O governante madeirense relembrou que a crise pandémica “está a afetar todo o mundo” e que os últimos dados registados nos diversos países evidenciam estar a ocorrer uma “segunda vaga”.

Por isso, vincou que este cenário “não é compatível com uma atitude de relaxamento” e que as medidas profiláticas que têm de continuar a ser praticadas, nomeadamente, “higiene, distanciamento social, de contenção nos ajuntamento e no uso da máscara, sobretudo em lugares fechados” são fundamentais “para continuar a garantir na Madeira a salvaguarda da saúde pública”.

O chefe do executivo madeirense destacou que a região “está a ter uma atitude de grande precaução”, referindo que já foram realizados mais de 125 mil testes (100 mil no laboratório do Serviço de Saúde da Madeira e 25 mil em unidades no continente).

“E este condicionamento tem que se manter, temos de ter cuidado no conjunto de atitude profiláticas e preventivas”, sustentou, reforçando que “a prioridade é a salvaguarda da saúde dos madeirenses e porto-santenses em todas as circunstâncias”.

Miguel Albuquerque assegurou que o governo madeirense “vai continuar a trabalhar, porque agora houve a reabertura das escolas”, considerando ser “um risco” que vai continuar a existir na região, porque representa um universo composto por 6.000 professores e 43 mil alunos.

Recordando que têm surgido focos de infeção em escolas no território continental e nos Açores, enfatizou ser necessário “ter todo o cuidados no sentido de garantir que as infraestruturas de ensino da Madeira continuem a funcionar em termos presenciais”.

O presidente do Governo da Madeira realçou também que tem existido uma aposta no aumento da “capacidade de resposta para ir alargando os cuidados primários saúde na região e, ao mesmo tempo, investir nas medidas profiláticas e necessárias para a região ter capacidade de resposta face a esta pandemia”.

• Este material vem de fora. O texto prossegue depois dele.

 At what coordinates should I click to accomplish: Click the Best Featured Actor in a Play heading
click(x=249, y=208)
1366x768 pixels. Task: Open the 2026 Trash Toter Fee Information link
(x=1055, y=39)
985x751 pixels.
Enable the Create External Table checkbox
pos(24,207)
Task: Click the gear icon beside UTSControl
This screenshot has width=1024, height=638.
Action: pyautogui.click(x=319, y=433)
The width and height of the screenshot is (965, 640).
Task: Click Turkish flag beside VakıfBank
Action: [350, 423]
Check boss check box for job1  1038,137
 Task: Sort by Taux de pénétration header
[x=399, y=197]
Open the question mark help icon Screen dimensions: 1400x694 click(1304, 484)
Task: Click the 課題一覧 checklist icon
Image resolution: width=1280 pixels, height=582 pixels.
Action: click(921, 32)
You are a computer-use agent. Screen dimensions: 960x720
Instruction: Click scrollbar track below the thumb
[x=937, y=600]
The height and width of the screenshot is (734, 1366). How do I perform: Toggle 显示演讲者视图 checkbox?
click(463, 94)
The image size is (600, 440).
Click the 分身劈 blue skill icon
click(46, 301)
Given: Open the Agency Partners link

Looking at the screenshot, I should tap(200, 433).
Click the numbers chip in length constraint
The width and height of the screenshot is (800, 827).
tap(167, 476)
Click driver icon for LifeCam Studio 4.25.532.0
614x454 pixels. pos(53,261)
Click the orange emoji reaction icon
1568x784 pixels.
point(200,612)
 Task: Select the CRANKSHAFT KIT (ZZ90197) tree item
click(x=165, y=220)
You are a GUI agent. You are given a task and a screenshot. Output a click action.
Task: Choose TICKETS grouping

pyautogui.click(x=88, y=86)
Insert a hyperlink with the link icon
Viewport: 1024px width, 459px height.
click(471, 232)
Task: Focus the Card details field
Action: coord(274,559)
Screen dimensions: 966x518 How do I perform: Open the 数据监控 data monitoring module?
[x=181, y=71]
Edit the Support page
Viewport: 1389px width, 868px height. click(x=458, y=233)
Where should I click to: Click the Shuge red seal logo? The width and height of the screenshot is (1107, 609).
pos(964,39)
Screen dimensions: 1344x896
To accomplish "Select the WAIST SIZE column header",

“Isto não acabou. Vamos a meio de uma corrida de fundo e temos de manter uma atitude corajosa, determinada e de responsabilidade face aquilo que estamos a enfrentar”, opinou.

O centro de saúde da Nazaré, que tem o nome do Dr. Rui Adriano, existe há 20 anos e serve o maior bairro social da região e a freguesia de São Martinho, no Funchal, e foi alvo de obras de ampliação e requalificação no valor de 1,8 ME.

As antigas instalações ocupavam 1.340 metros quadrados e foram ampliadas em 852 metros quadrados, tendo as obras decorrido de forma faseada, durante 14 meses.

Este centro tinha, em 31 de agosto deste ano, um total de 32.192 utentes inscritos, o que corresponde a 121,56% dos residentes na área da freguesia, um facto que foi destacado na cerimónia pela presidente do conselho de administração do Serviço Regional de Saúde (SESARAM), Rafaela Fernandes, a qual assegurou que “o objetivo é melhorar a capacidade de resposta à população”.